── Records provided ──

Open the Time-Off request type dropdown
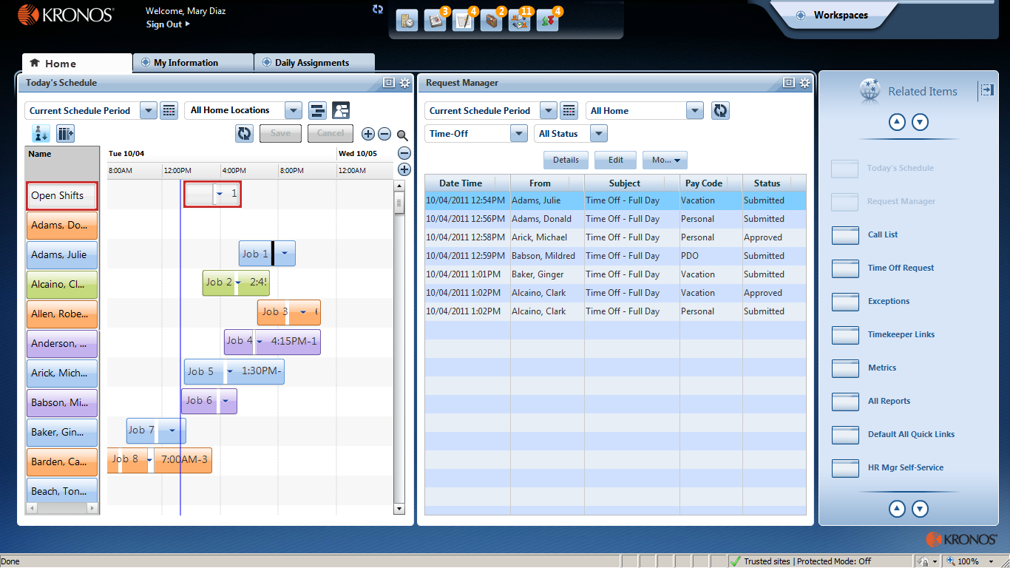This screenshot has width=1010, height=568. click(x=518, y=134)
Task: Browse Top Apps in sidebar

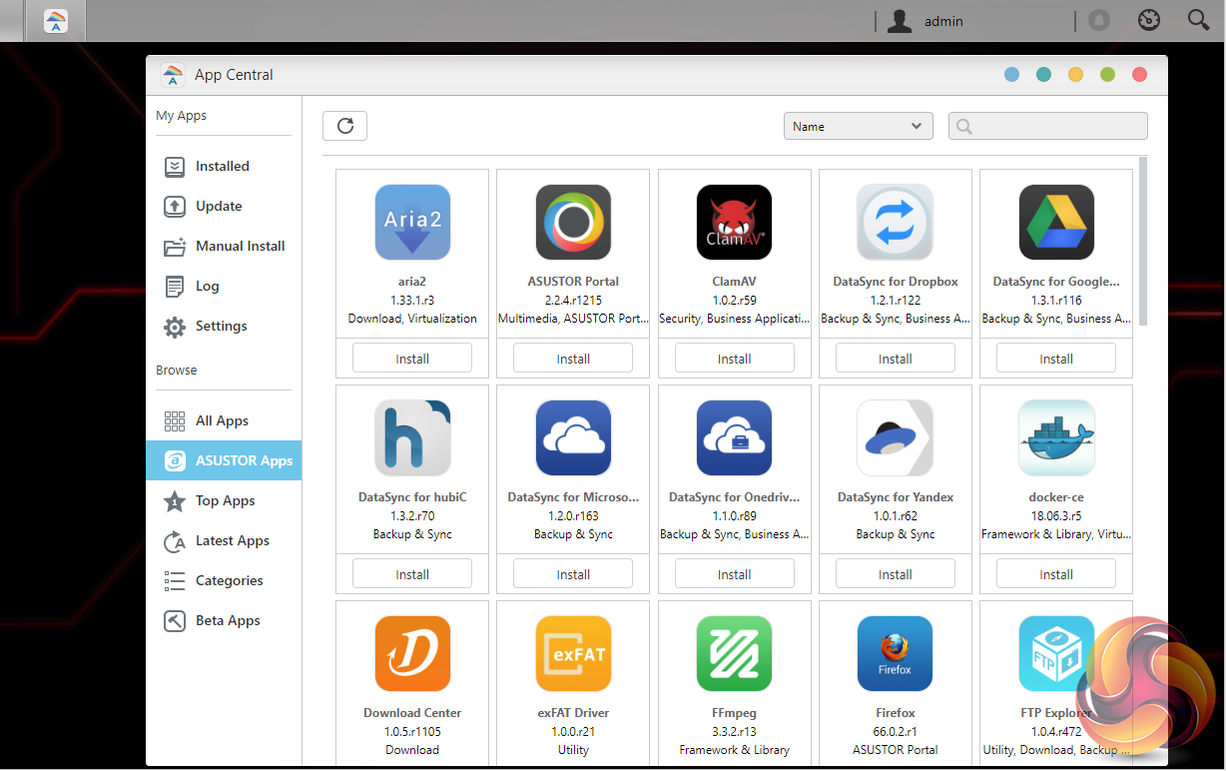Action: pos(225,501)
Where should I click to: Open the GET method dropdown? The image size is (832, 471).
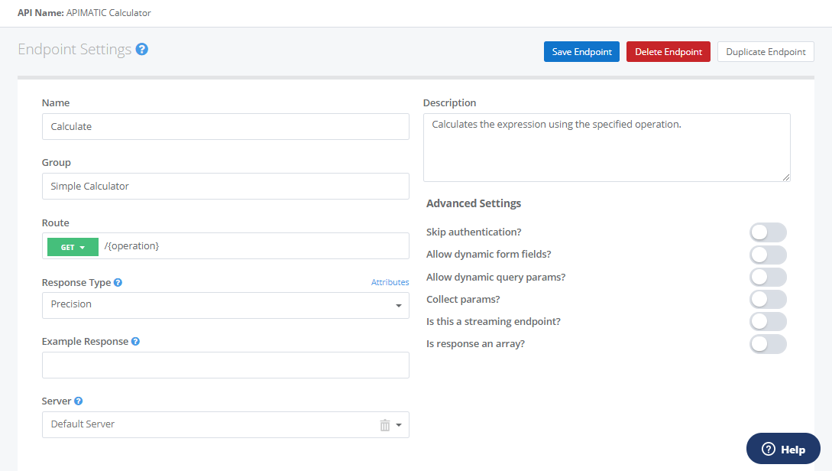click(x=72, y=246)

───

**Problem statement:**
Skip the pictures. Return exactly the lines from the one containing "Where should I" through the end of the data above, both included, and nothing besides.

**Response:**
Where should I click to: Open the GET method dropdown? The image size is (832, 471).
click(x=72, y=246)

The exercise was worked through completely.